For those who played a part in the building’s development, it was a powerful moment.
“You can’t describe what it’s like,” said Nielson of Bruner/Cott. “I could never have guessed that I would have actually had that opportunity. I’m just overjoyed by that piece of it, and I hope that it does start to define and shape how architects and builders think about approaching these kinds of projects.”
Wright, who said this project changed the lives of everyone working on it, called the entire experience rewarding because “we know that we’ve done everything we can. The materials, the systems, so that it can have a 100-year service life and never require public water, never require net electricity. What an idea, you know. What an idea.”

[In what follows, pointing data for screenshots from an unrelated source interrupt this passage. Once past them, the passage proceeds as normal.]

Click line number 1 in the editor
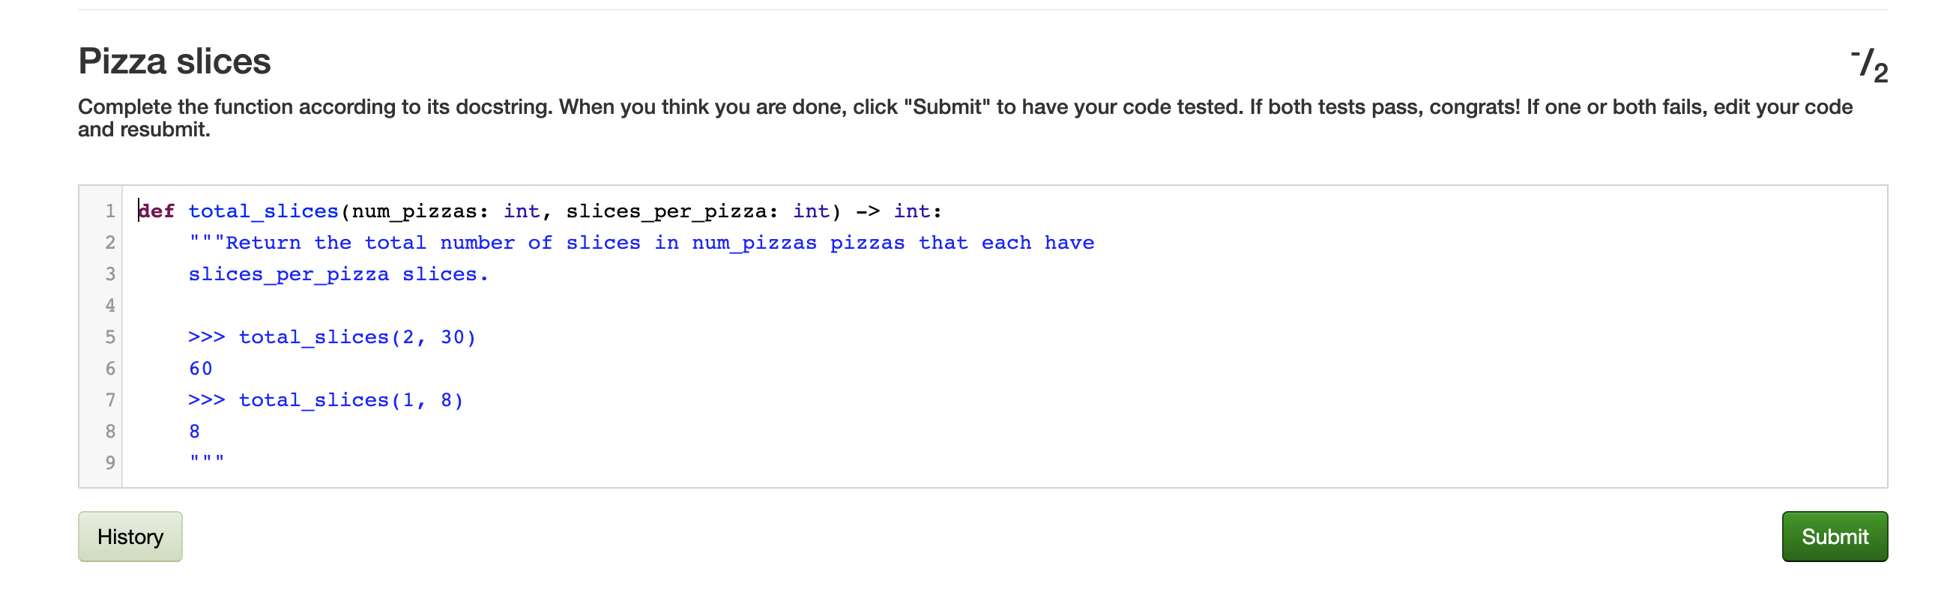This screenshot has height=604, width=1938. 110,211
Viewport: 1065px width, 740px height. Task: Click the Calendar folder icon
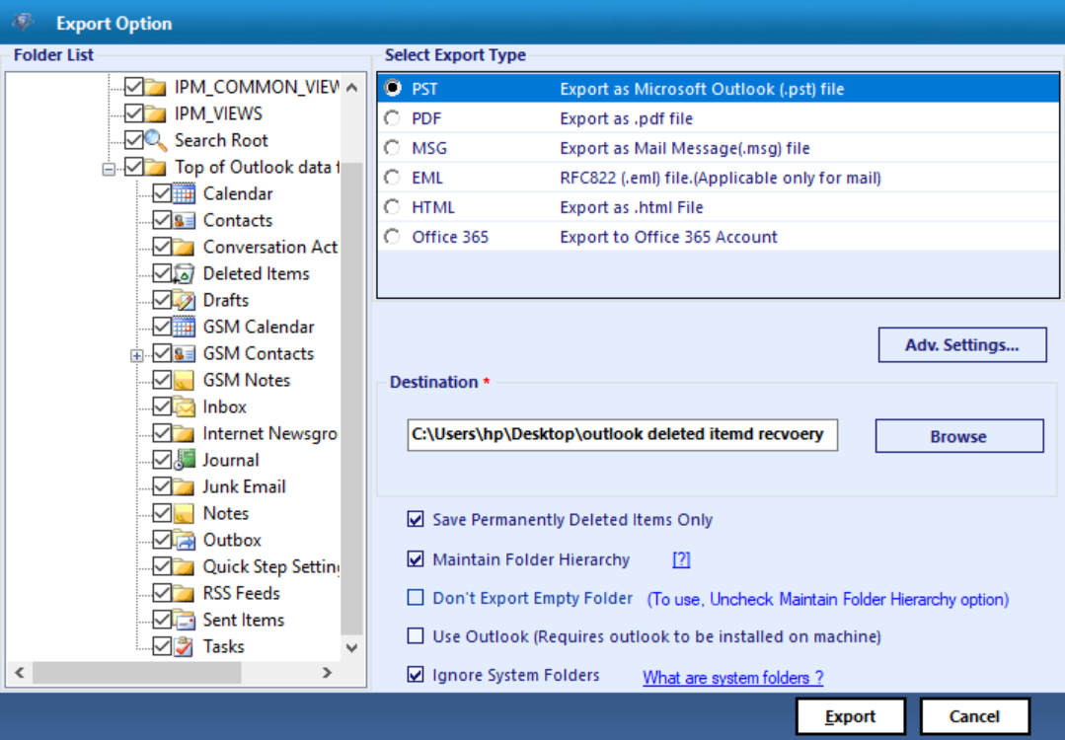pos(184,194)
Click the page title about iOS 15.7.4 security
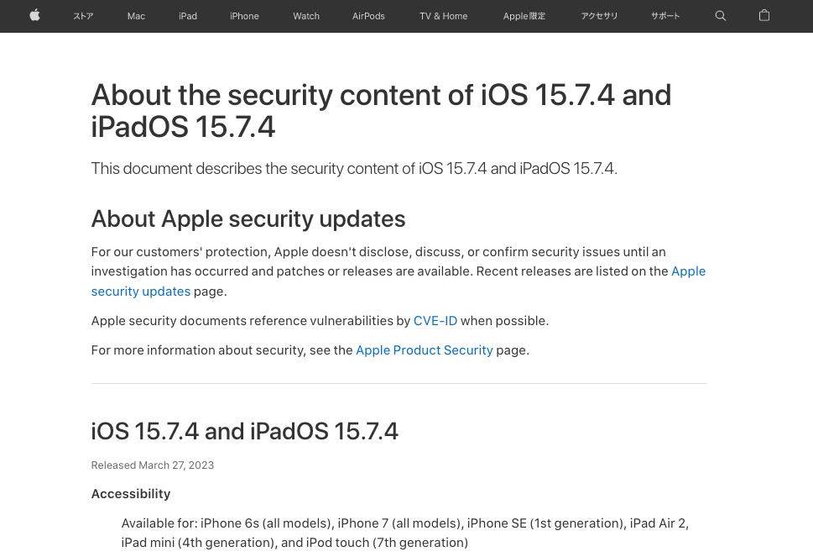The height and width of the screenshot is (557, 813). pyautogui.click(x=381, y=110)
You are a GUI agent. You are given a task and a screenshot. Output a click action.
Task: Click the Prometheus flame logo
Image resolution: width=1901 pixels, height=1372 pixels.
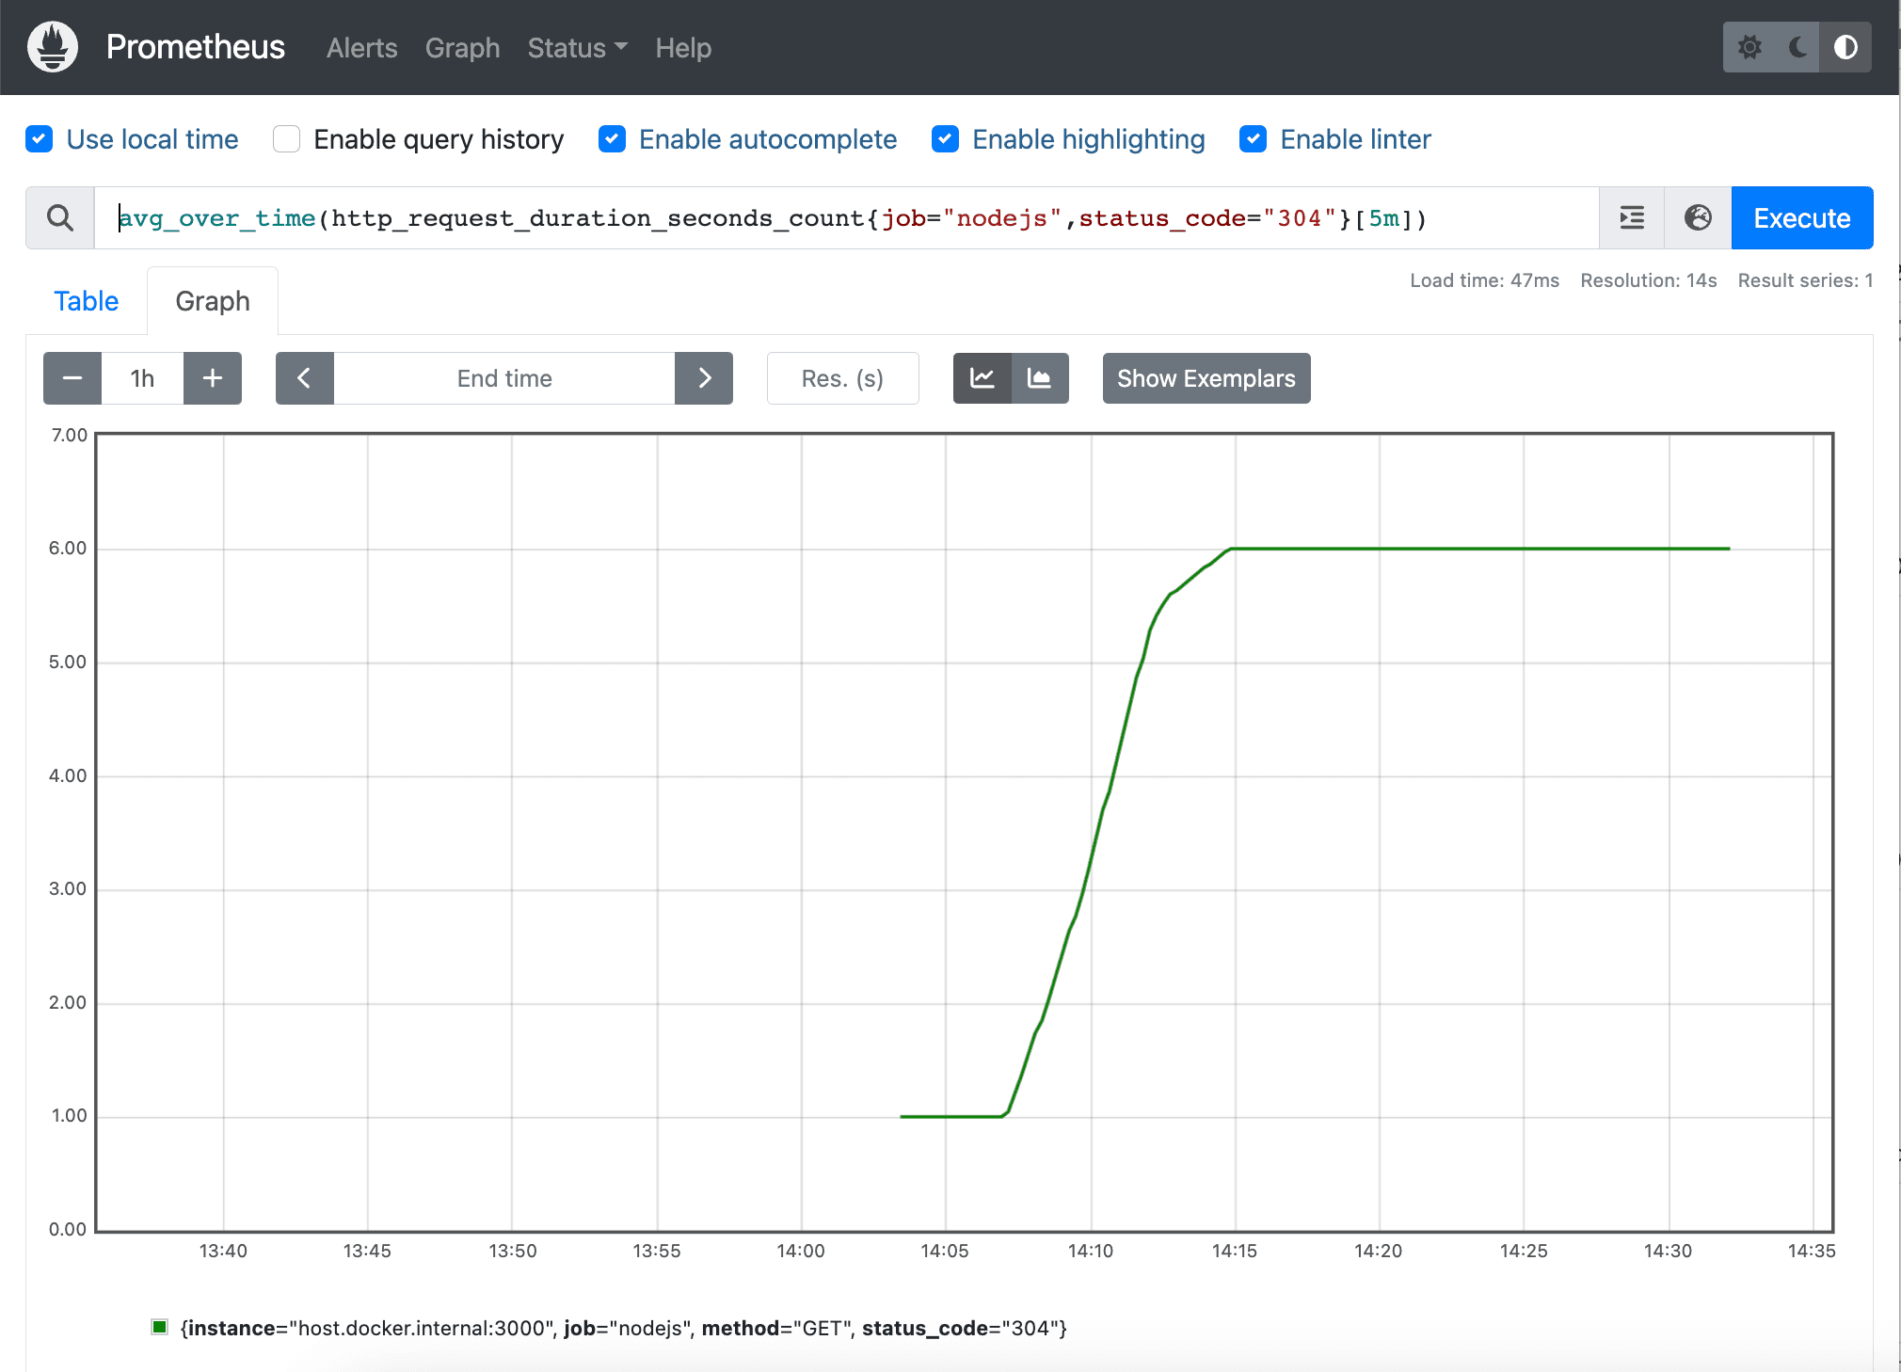(x=53, y=47)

He’s also excited about the pioneering legacy of the project in New England. “There are other Living Buildings around New England, but this is the largest to date,” he said. “And perhaps the most challenging in terms of occupancy.”
As a resident of New England himself, the ILFI’s Norris said it’s “wonderful seeing more and more… really a groundswell of Living Building projects here in New England.”
Part of that continued growth could be spurred by companies like PROSOCO that take a chance on the Living Building Challenge and its ingredients disclosure requirements, Wright said.
“I really think that PROSOCO did an amazing job of leading the pack in industry… It’s something that provides inspiration to the rest of us, and if they can do it, we can do it,” he said. “That’s sort of where it all starts.”
For Bruner/Cott’s Nielson, one of the most satisfying parts of seeing his finished work was knowing “we did this for a budget that’s two-thirds of the budget we do for most projects on campuses and universities.”
“And we did the Living Building Challenge, or we’ll find out in a year if we’ve done one I guess,” he laughed, referencing the LBC’s requirement of a 1-year post-occupancy metric. “That story is as interesting as (anything.) The fact that we did the building. We did the building and you can do this. You can do it.”